一見他人任せで他力本願で、人に流されている、自分の実力が及ばない、実力があってもなくても、努力をして実力を上げても関係ない、人に自分の人生のハンドルを握られている、
そう思われるかもしれない。
あるいは本当にそうかも。
でも違うんだよ。
自分の実力を上げるのは大変なことだけど、自分次第ではある。自分でコントロールできること。やるかやらないかは自分の裁量の範囲。やれるかやれないかでいうとやれる。

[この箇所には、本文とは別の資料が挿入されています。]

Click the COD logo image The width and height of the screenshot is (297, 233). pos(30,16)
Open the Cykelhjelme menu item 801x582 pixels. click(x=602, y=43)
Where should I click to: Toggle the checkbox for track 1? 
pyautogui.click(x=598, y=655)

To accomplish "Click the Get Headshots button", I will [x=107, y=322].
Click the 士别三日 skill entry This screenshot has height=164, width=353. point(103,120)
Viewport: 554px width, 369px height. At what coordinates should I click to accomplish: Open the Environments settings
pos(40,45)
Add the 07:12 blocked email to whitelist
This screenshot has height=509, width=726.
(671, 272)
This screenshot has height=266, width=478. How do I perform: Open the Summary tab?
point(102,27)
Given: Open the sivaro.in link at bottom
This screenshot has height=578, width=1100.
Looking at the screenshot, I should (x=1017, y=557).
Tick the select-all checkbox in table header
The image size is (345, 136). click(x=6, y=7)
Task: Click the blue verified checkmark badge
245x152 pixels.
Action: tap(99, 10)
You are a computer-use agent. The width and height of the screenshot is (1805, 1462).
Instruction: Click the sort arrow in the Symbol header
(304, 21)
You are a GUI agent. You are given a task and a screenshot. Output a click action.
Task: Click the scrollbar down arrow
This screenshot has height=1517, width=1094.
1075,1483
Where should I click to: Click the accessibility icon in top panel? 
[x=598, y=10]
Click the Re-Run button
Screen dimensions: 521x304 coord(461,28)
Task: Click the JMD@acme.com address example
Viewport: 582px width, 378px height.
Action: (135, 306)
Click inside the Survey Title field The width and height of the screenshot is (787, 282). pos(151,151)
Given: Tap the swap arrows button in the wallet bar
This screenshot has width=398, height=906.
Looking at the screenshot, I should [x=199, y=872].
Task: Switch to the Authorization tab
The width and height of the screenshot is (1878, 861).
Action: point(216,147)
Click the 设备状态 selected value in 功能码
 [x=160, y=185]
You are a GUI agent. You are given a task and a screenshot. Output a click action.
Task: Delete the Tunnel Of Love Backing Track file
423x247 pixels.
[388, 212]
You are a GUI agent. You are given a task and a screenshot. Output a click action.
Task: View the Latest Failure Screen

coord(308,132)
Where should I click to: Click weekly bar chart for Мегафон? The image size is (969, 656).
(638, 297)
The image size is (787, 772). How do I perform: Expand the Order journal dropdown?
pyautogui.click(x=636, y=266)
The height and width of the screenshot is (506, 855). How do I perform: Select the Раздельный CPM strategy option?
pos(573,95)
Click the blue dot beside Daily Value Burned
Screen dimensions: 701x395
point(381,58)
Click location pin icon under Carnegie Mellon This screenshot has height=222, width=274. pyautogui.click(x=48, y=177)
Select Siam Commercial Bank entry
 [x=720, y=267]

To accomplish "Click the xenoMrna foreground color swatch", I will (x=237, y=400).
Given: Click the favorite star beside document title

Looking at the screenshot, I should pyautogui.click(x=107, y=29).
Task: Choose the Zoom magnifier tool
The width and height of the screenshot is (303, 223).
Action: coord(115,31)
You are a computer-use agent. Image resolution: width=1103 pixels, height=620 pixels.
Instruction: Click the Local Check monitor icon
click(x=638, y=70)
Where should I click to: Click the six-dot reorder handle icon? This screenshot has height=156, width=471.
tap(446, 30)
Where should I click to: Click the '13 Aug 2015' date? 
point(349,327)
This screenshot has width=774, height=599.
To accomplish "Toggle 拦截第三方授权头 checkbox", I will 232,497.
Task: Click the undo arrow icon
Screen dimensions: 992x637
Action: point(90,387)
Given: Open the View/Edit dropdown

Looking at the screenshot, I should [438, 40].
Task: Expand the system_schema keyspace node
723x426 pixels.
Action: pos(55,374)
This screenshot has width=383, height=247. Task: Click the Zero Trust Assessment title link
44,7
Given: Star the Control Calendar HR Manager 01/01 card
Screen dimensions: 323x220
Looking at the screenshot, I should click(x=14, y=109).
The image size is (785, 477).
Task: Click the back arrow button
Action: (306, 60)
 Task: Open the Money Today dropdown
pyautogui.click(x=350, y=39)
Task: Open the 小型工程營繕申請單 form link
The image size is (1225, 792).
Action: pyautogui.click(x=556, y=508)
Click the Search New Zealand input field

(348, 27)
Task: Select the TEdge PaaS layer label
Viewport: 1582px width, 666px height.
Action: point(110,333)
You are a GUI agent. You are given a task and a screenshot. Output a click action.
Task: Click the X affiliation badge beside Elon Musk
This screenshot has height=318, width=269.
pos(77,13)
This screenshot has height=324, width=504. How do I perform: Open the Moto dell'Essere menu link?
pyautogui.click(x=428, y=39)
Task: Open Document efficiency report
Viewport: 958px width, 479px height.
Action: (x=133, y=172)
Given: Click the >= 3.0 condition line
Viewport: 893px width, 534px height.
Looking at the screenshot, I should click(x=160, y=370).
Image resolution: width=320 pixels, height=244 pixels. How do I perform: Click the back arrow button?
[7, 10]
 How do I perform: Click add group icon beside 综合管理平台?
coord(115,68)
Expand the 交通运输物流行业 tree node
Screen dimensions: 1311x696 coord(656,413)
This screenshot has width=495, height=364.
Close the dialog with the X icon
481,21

しかし人の実力は自分でコントロールできない。相手に委ねている部分ではあるけども、それのお陰ということは、常時それが、常時人の実力が供給され続けている、そういうことだ。「人の実力」というサプライチェーンが確立されているということだ。
サプライチェーンの下で生きている。
これは結構凄いことだ。
「人の実力のお陰で」は、サプライチェーンに自覚と感謝があり、その上でサプライチェーンを最大限に活用させて頂いている、そんな気持ちが込められている。
たぶんそんなところだ、
妻の言わんとした意味は。
知らないよ、ホントはどうか。
確認してないから。
「へぇーー!
そっか、なるほどすごいな!
ありがとう!」
人の実力のお陰で生きていたことを無自覚だった僕は、そうお返事した。